Jonathan Rayfield said:
Would you buy a Findus product right now? If you suddenly had a yen for a quick and easy beef lasagne, chances are that Findus would not be the brand you’d pick. Whereas Tesco can ride the beef/horse storm thanks to a superb crisis management operation and a wide product selection, Findus is, excuse the pun, a one trick pony. They make cheap food and have always been considered to be good at it. It was a trusted brand.
Findus has lost brand integrity because the company has lost sight of the brand. It’s just a name hoping to be carried through on historic customer loyalties but when a crisis happens, these purchasing patterns fall away. Findus is a vehicle for a private equity company, it’s not about the food or the customer, it’s about the money. A glance at the food chain – which appears to take in any number of European countries – shows it is driven by cost reduction. In tough times this is no bad thing, except when it’s the only thing.
Any company undervalues their brand at their peril. The brand is the single most powerful piece of sales material. It’s the hero, the promise and it needs to be perfect. Brand can convey quality, value, innovation and service – if a brand has positive recognition, business will be booming. Branding is not about a name or a logo, it’s about how the audience feel when they see these things.

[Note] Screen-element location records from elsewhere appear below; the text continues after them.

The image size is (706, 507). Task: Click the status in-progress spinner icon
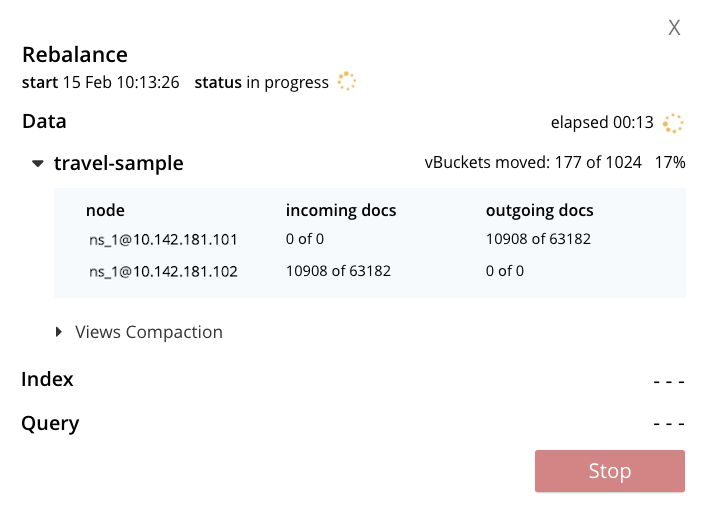347,82
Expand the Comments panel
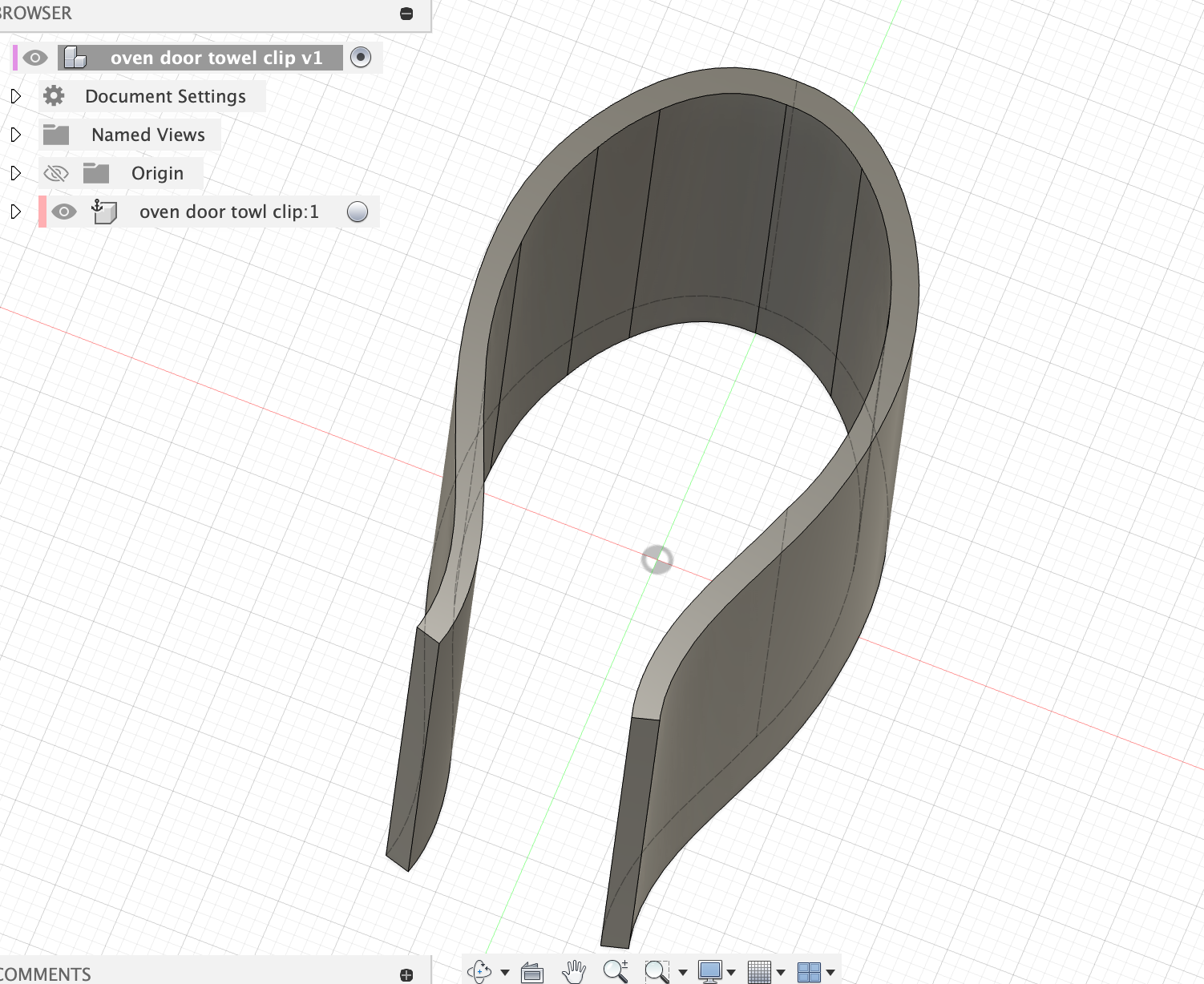Screen dimensions: 1204x984 (406, 974)
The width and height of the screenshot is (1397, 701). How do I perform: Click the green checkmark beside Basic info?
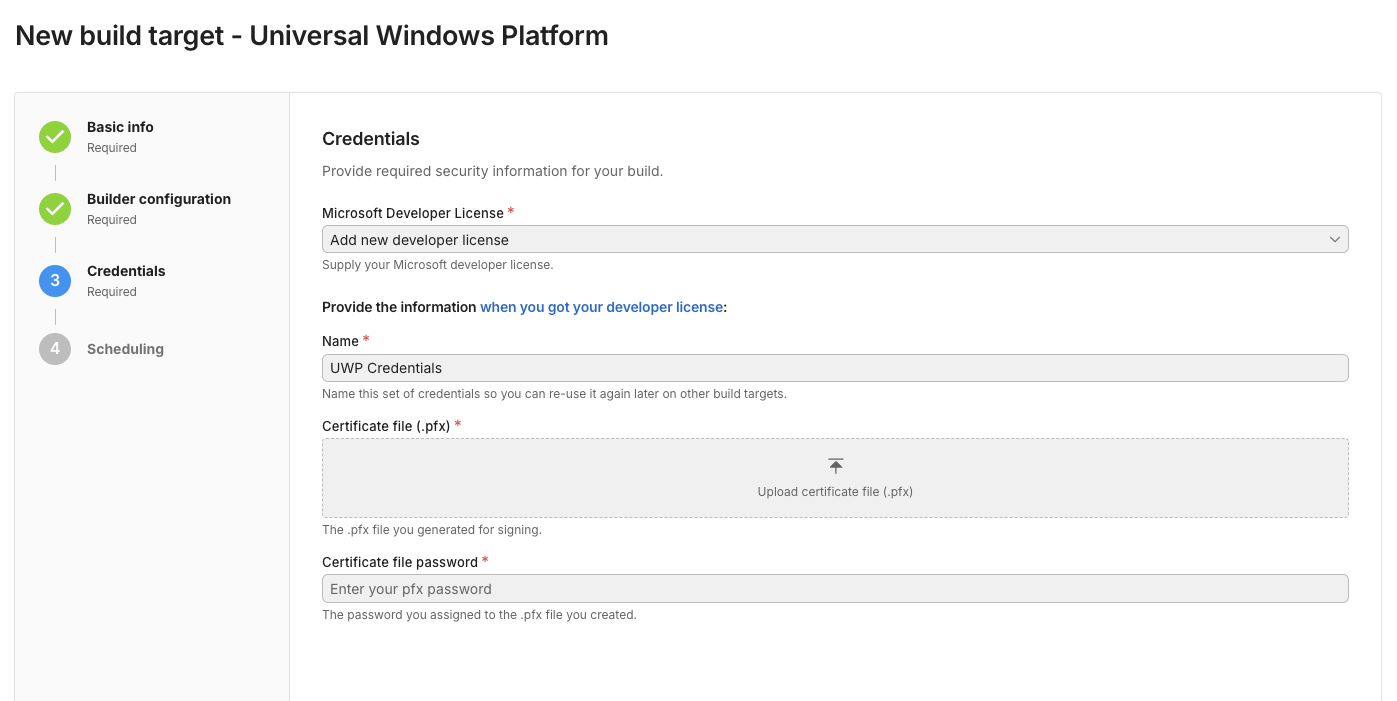[x=54, y=137]
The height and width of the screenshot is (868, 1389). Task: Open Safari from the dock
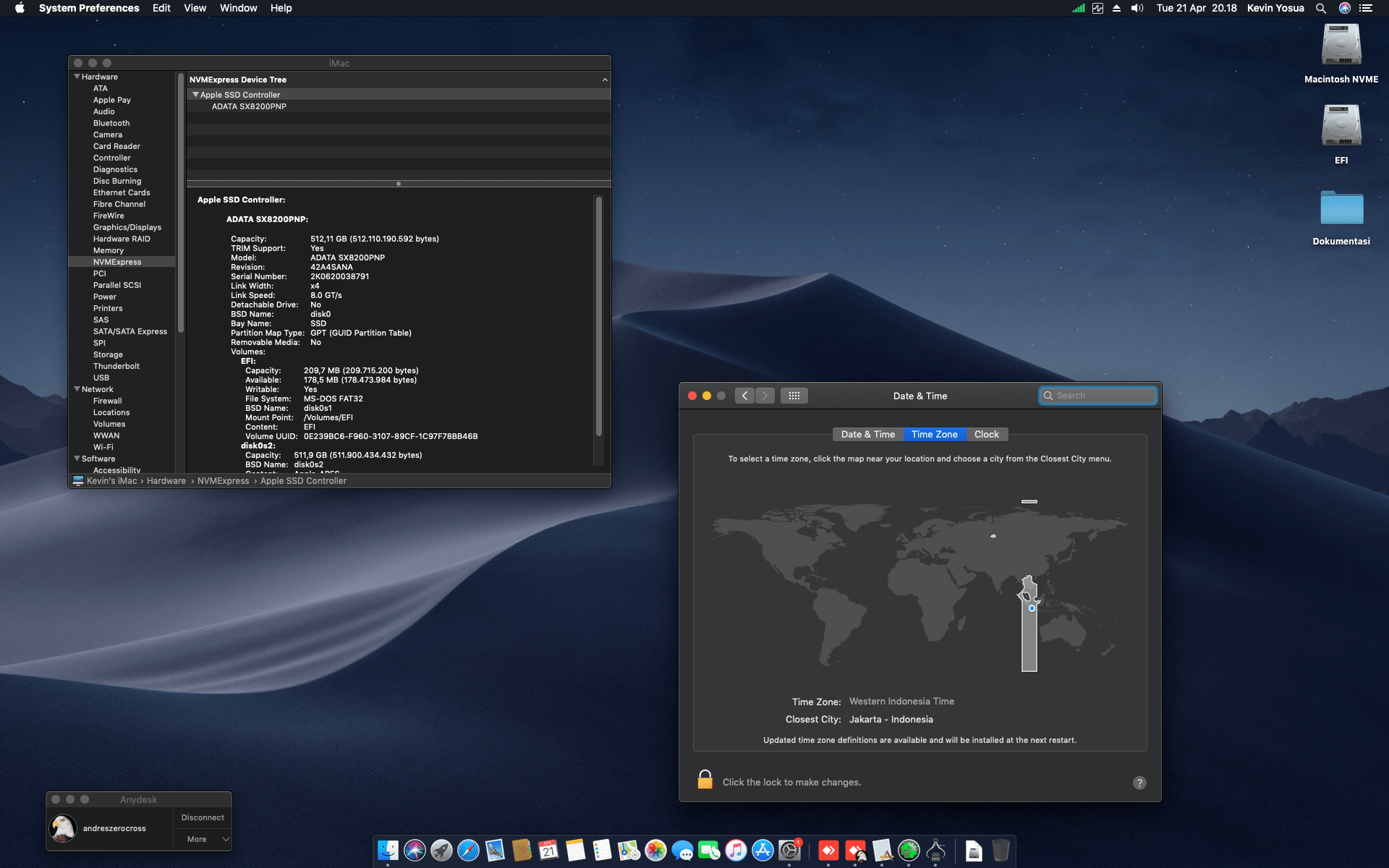coord(468,851)
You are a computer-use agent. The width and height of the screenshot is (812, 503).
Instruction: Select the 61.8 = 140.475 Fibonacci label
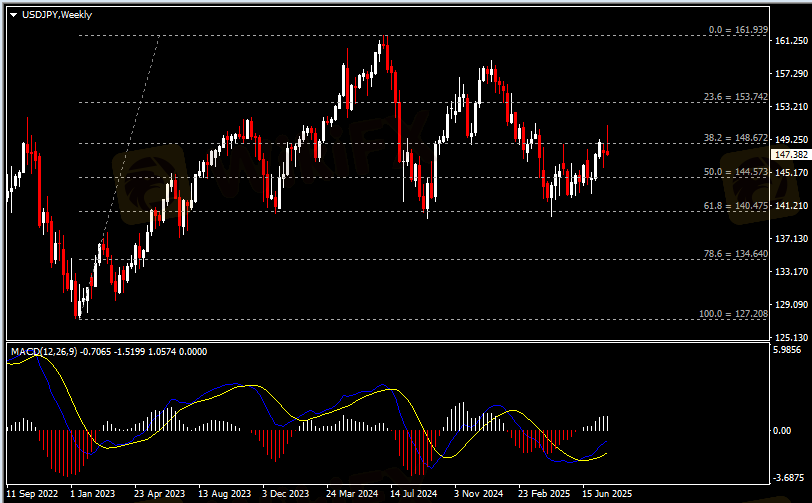click(x=735, y=205)
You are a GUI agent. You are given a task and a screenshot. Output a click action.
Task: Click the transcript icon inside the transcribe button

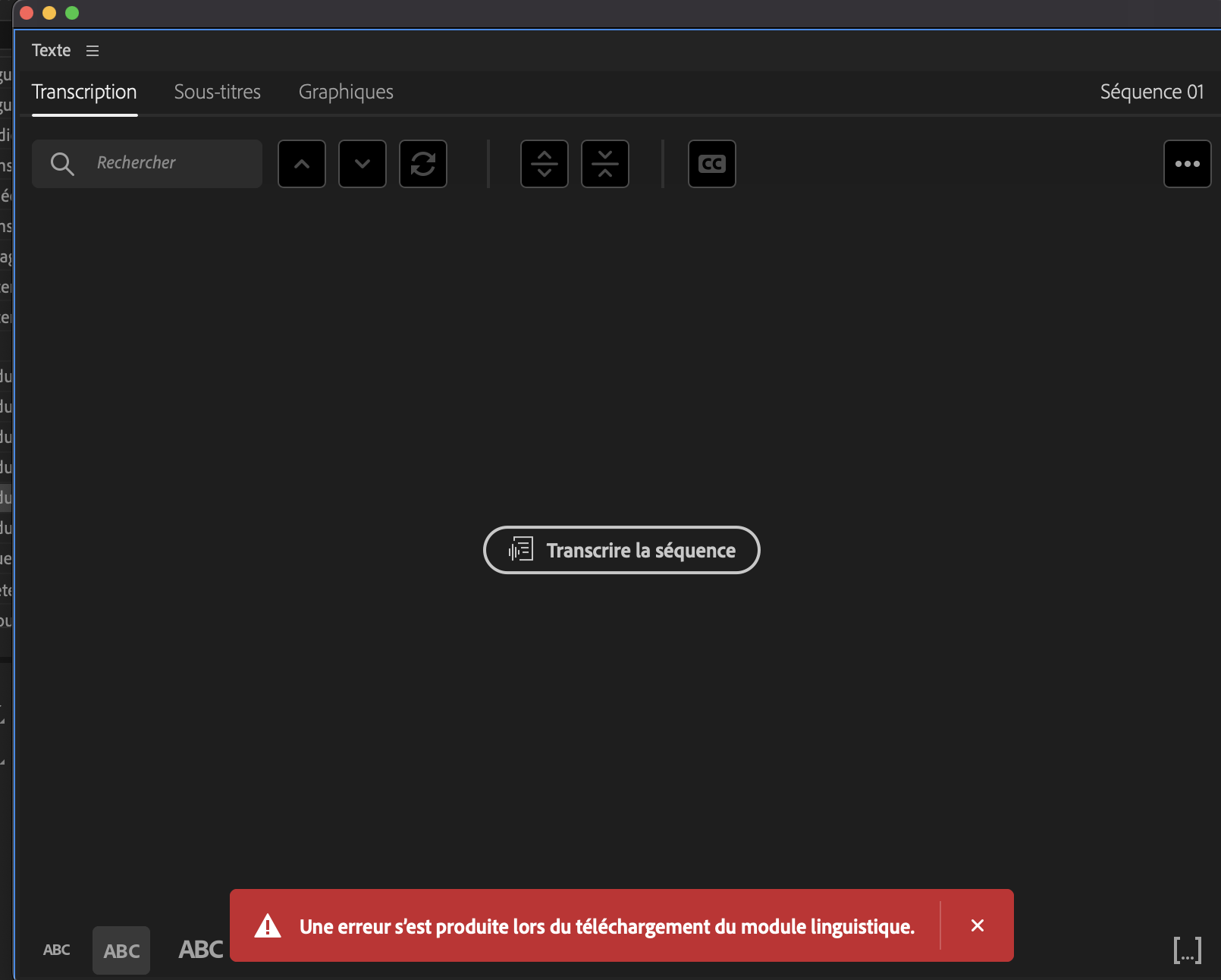(520, 550)
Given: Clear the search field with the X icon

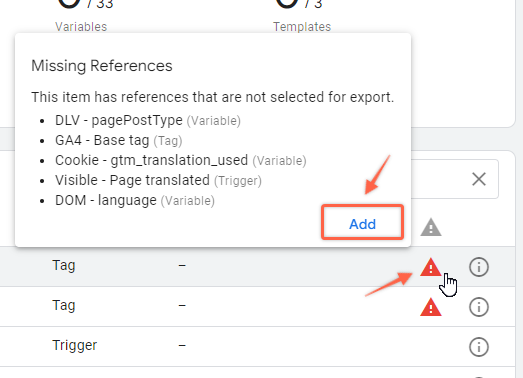Looking at the screenshot, I should [x=479, y=179].
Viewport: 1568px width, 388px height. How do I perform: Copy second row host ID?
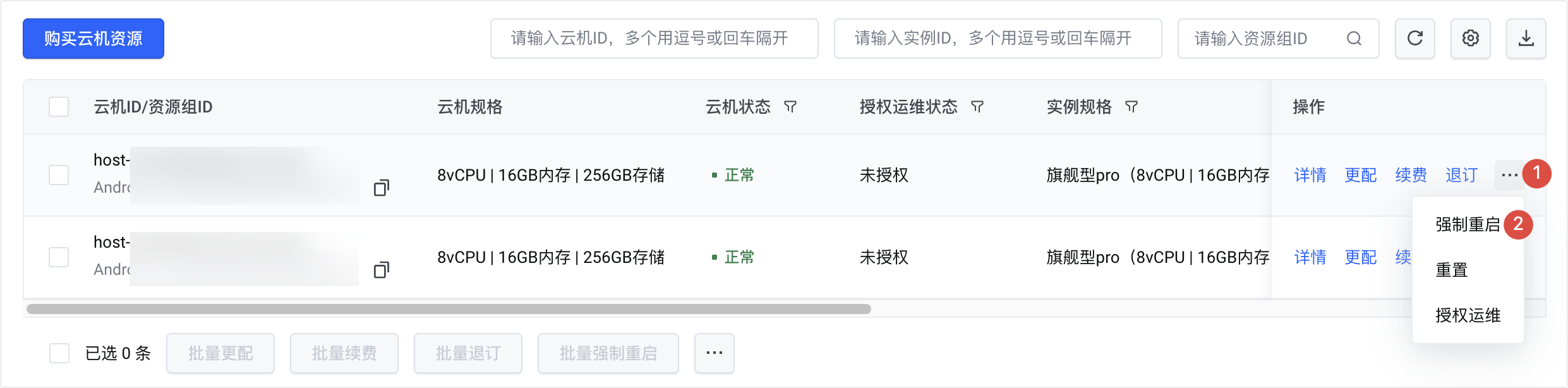[381, 270]
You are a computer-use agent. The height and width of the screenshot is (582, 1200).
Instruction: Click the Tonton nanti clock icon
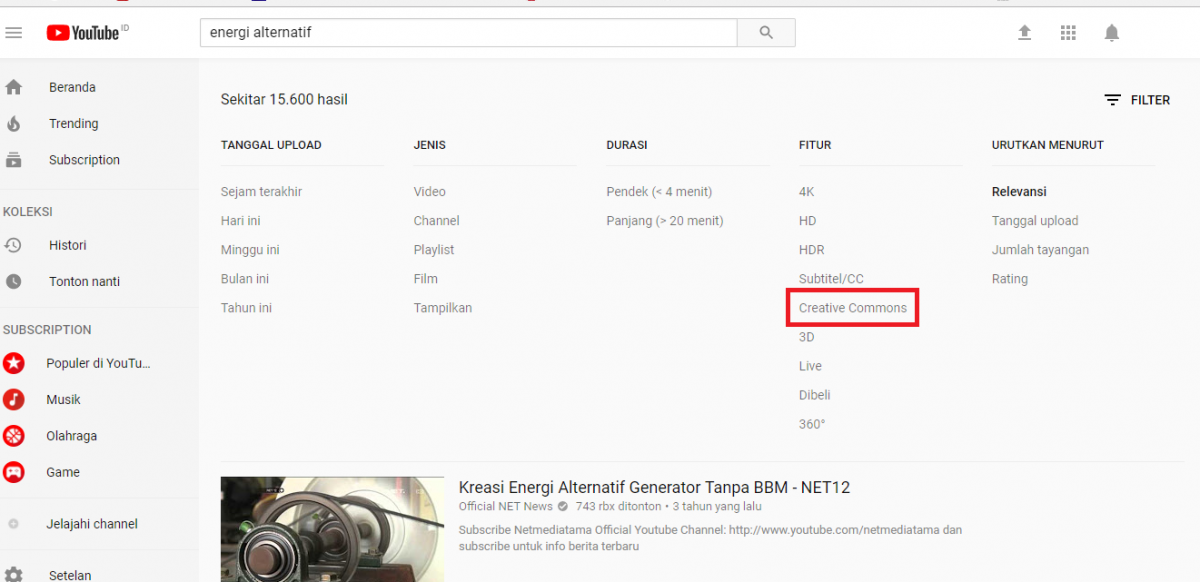14,281
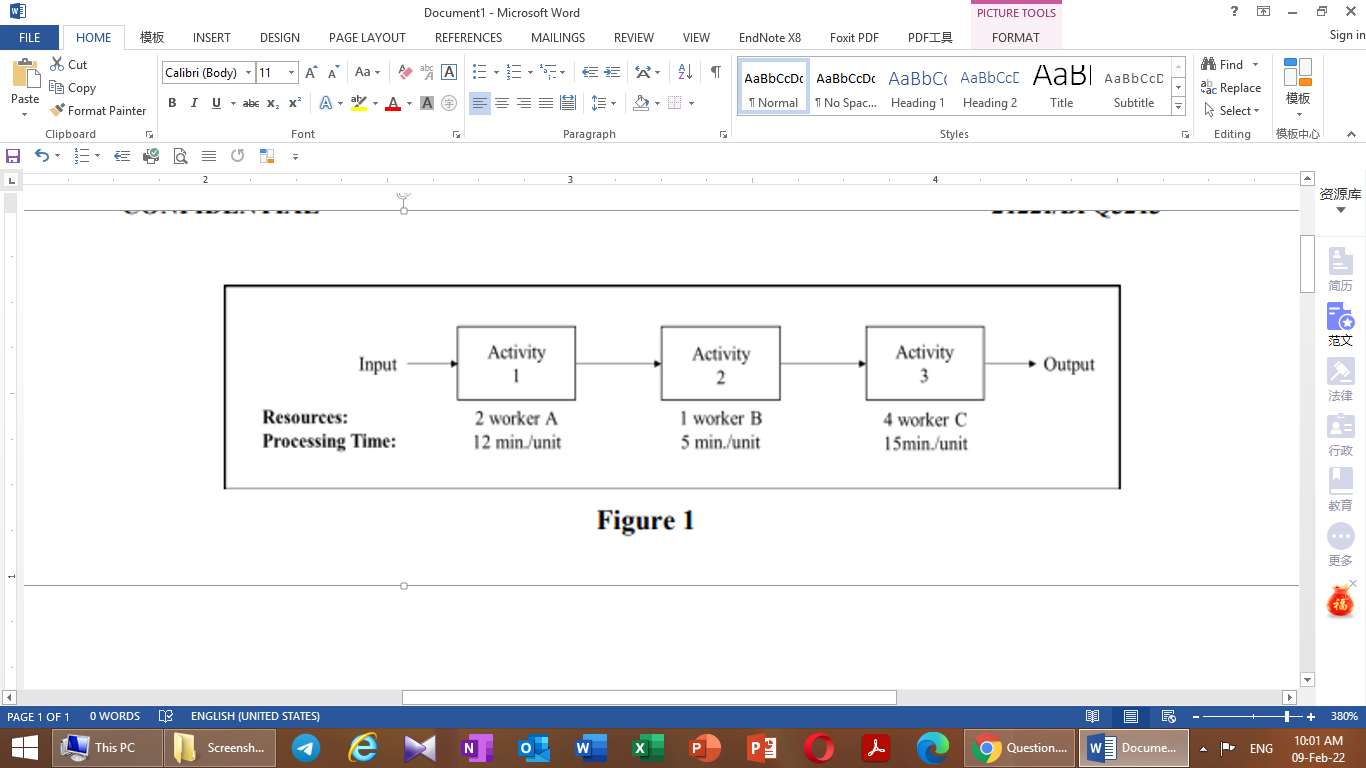Screen dimensions: 1366x768
Task: Click the Sort icon in Paragraph group
Action: pos(682,72)
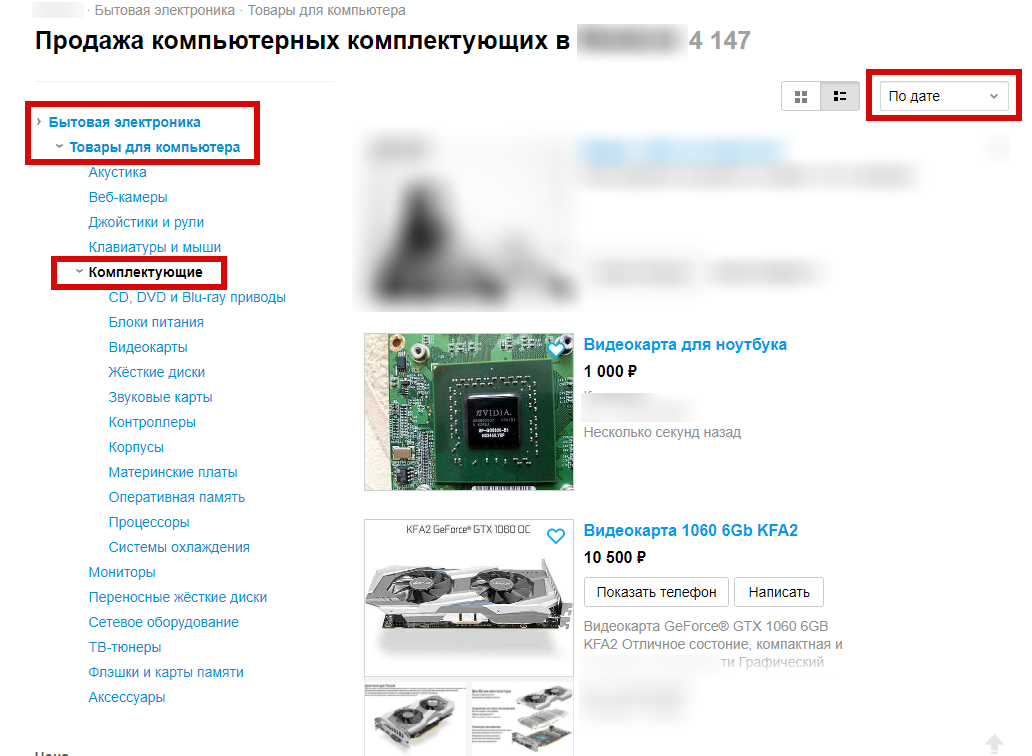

Many of our clients are owner managed – the brand is tied up with their personal reputation – every piece of marketing, right down to daily social media posts, is assessed for possible brand damage. This model can be carried right through to the very biggest of companies. Richard Branson still associates his own integrity very closely with the Virgin brand, Victoria Beckham hand picks every fabric for her collections. It’s not just celebrities – plenty of large companies are answerable to their shareholders for far more than dividends.
We are rightly perturbed by eating horses – we win Olympic medals for getting them to walk backwards and make films about their heroism. Findus has ‘apologised for any inconvenience caused’ but it will take much more than this, a monumental effort in fact, to rebuild customer trust. Every successful brand has a team working to refresh the message, attract new customers and build confidence. Just take a look at Morrisons new ad campaign with Ant & Dec, focusing on their store teams and the freshness of their products. It will be interesting to see if Findus look around at some of the branding triumphs in the food sector and use these models to go about restoring their reputation.